■ THE TASK ■
Find the line containing "Image resolution: width=1200", then return it and every line after it through the end of the records, exactly. Leave out pictures.
*** DATA SHOWN ***
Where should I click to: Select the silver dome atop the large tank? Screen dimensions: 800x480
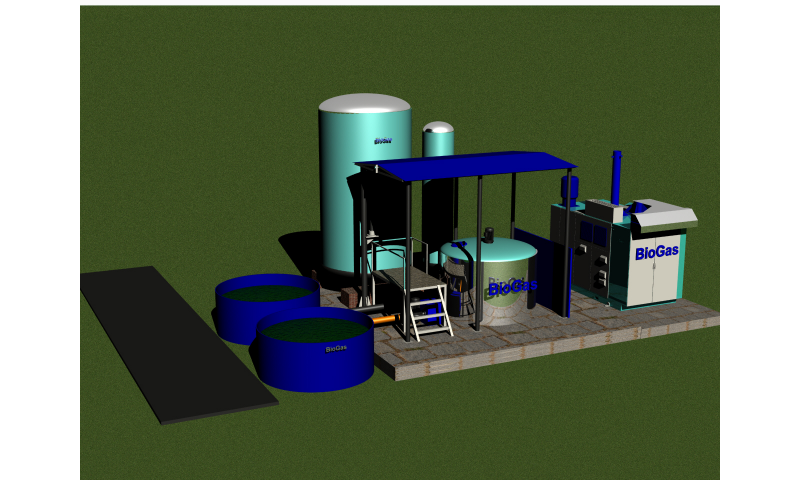364,103
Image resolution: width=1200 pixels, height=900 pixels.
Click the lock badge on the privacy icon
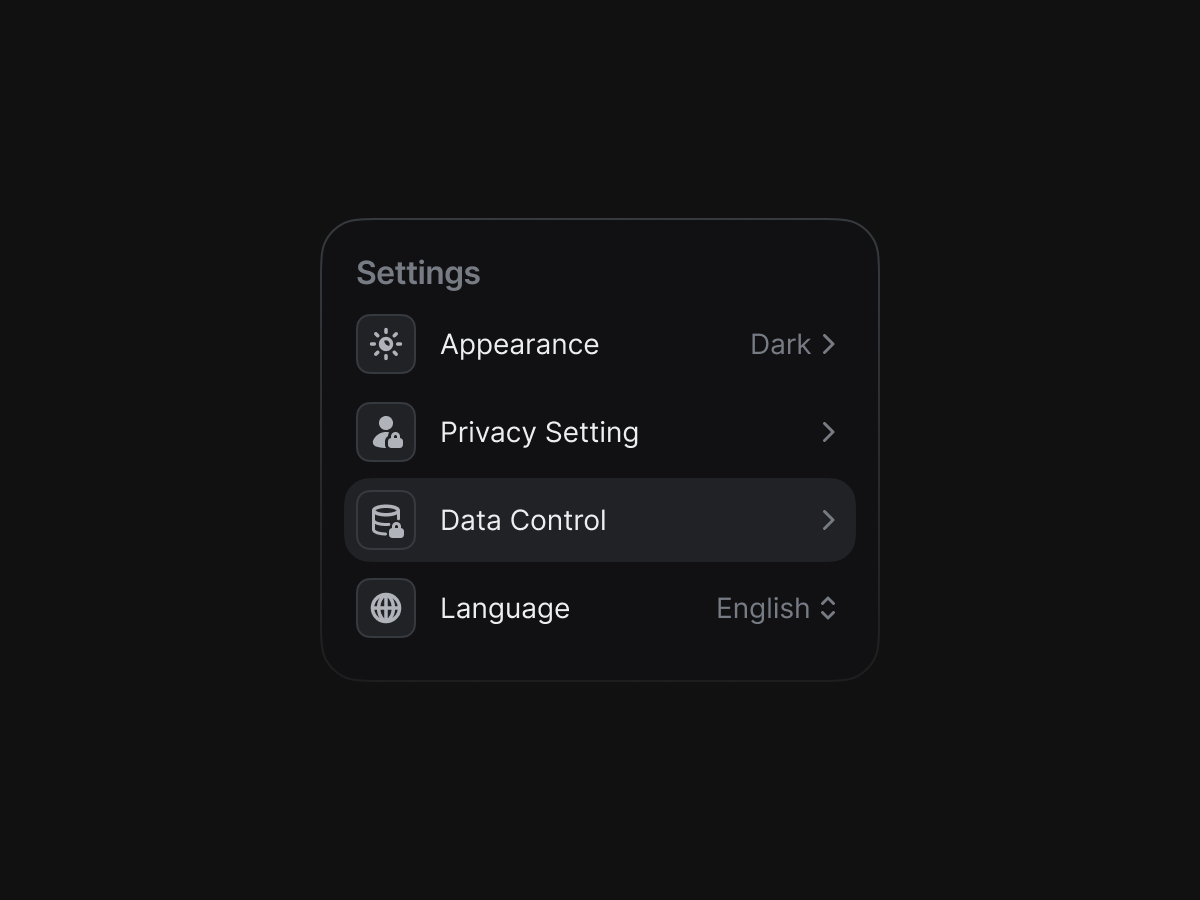[x=395, y=440]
*** End of DATA SHOWN ***
■ COMPLETED TASK ■
Image resolution: width=1200 pixels, height=900 pixels.
Click the lock badge on the privacy icon
[x=395, y=440]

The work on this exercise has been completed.